The new dial is indeed not as light & washed out as it appears in mowflows pics & under normal lighting the Ocean One name under the logo looks much better.


----------



## mowflow

The logo addition or rather the contrast of its modern style is the only thing I'm on the fence about.

I think the grey will look great. One of the things that actually bothered me about the original was how deep the blacks were. In contrast to the authentic patina of the indices it just looked too new.


----------



## Tempusfugitus

I don't like the new version. Funny mixture of fonts, grey face, etc. I'm not in the market for one, so it doesn't matter, because I've already got one. But I wouldn't have bought one if it had looked like this. Somehow the magic of the old version's face isn't there any more. I think it's because the old version's deep black face looks fantastic on a black leather strap, which is how I wear mine.


----------



## DirtyHarrie

logicwavelength said:


> This really bothered me, so I broke out the 'ole Photoshop and took a crack at it, comparing it to the original OVM as well as a Rolex Submariner ref 5517. You know what? It's not bad. It actually seems to be _more_ akin to the MilSub - which has "Oyster Perpetual" underneath Rolex. So in a way, it maintains the same number of lines/words as the watch it pays homage to. The more I think about it, the more I am starting to like it.
> 
> View attachment 2042738
> 
> 
> ...the editted OVM is the middle one. I am just guessing on the color gray based off of photos of the O1V.

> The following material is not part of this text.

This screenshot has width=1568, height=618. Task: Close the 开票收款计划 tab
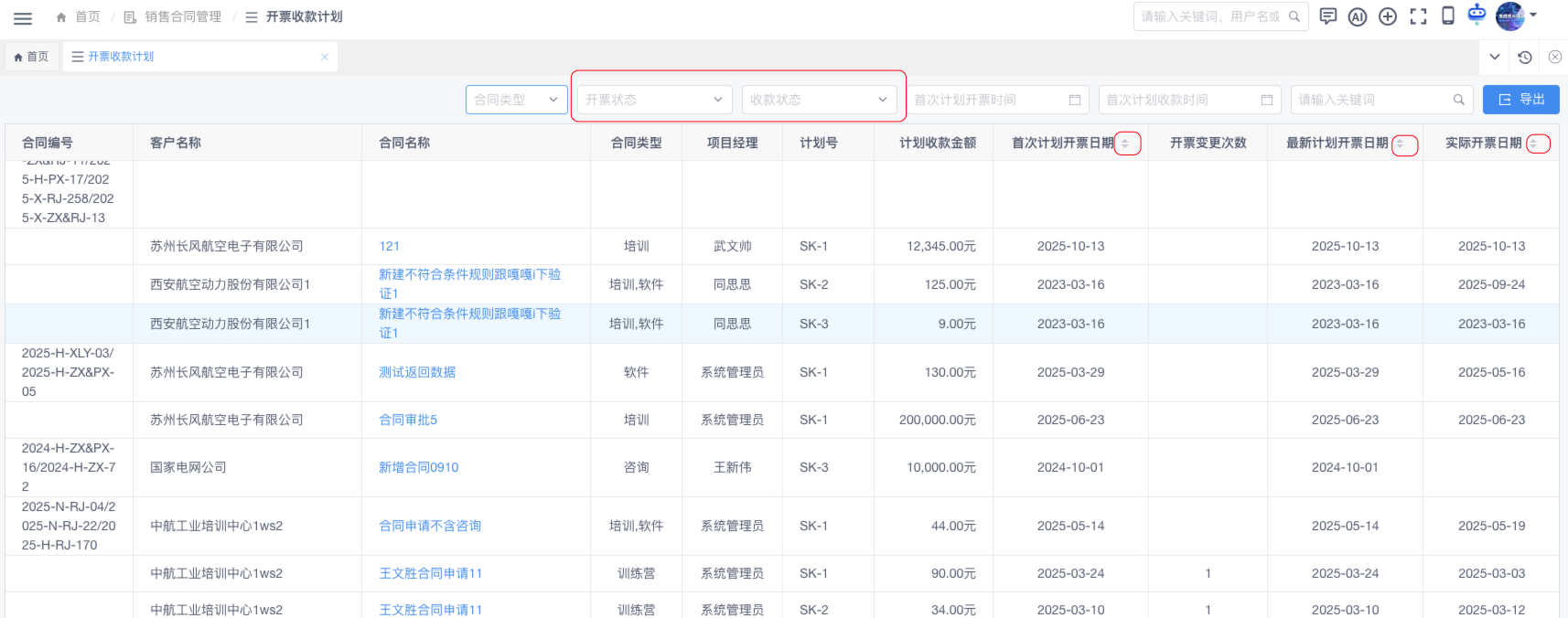point(325,57)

Thank you for these pics, it really puts thing into perspective until Steinhart releases their own photos.

At first I was with everyone turning up my nose at this OVM 2.0, but after seeing this side by side it really isn't that bad. 
Its a breath of fresh air for a watch that has been around for a while and even if you want to stay true with an OVM 1.0 there will still be plenty floating around on f29.
I trust Steinharts decision to refresh the watch. They've been doing a great job so far, why doubt them now!


----------



## logicwavelength

At first I thought the modern font for "Ocean One" looked out of place... Then I remembered the 5514 "COMEX" Submariners have literally the same font.

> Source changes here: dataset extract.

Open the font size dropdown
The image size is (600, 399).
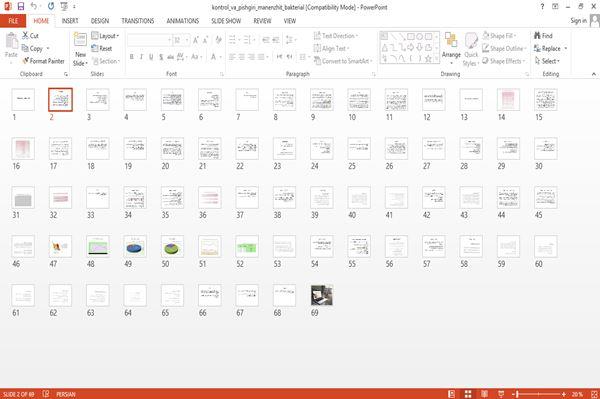[x=187, y=40]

http://www.watchcentre.com/lg_images/news/Rolex-Oyster-Perpetual-Comex-Submariner-5514.jpg


----------



## DONCORO

Thank's for the pics 
The grey dial could be interesting but the new "ocean one" under Steinhart is for my advice not necessary 
Let's wait for some better pics in real light


----------



## Henraa

Seeing the new OVM update I can say boy am I pleased I bought it earlier this year as I think the added 'Ocean One' under the Steinhart logo is unnecessary. I am sorry to say I think it has ruined it's appeal for me. I still have an old one to enjoy so it's not the end of the world.


----------



## DarkShot

I for one, welcome the new design change. After taking a look at the mockup a page or two back, I think the dark grey will look nicer than the black on the dial, and the "Ocean One" addition doesn't look THAT bad in my opinion.

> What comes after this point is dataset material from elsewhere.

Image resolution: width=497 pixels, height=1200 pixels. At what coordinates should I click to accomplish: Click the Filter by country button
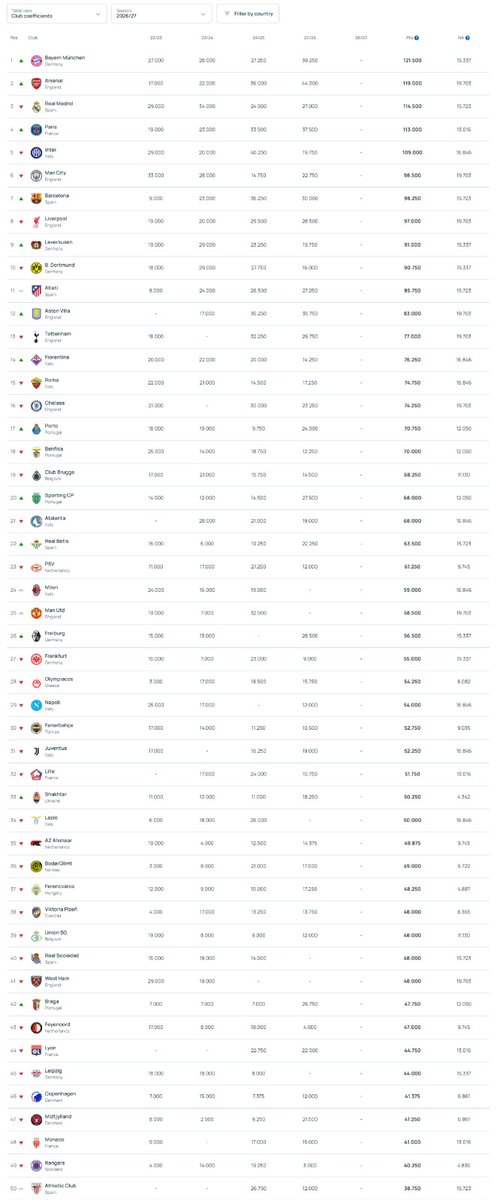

Likewise, I'll certainly be getting one straight from Steinhart as getting one used off f29 for me ends up being the same bloody price, if not more expensive than it would be to get one brand new. Thus, unless someone else beats me to the punch I'll probably be one of the first to dip my toes in and get one. Assuming they stay at the same price, that aught to mean that for now they'll still come with an ETA 2824-2 which is still all the more reason to get one while we can.


----------



## Tallest

boy, this will be a sought after watch as no one likes it now. 
as graphic designer above said they over done it here.


----------



## JP71624

So if this is grouped with the "Ocean One" watches, can we call this new model an OOVM? Lol


----------



## DirtyHarrie

JP71624 said:


> So if this is grouped with the "Ocean One" watches, can we call this new model an OOVM? Lol


Hahaha, this will henceforth be known as the OOVM!!!


----------



## JP71624

DirtyHarrie said:


> Hahaha, this will henceforth be known as the OOVM!!!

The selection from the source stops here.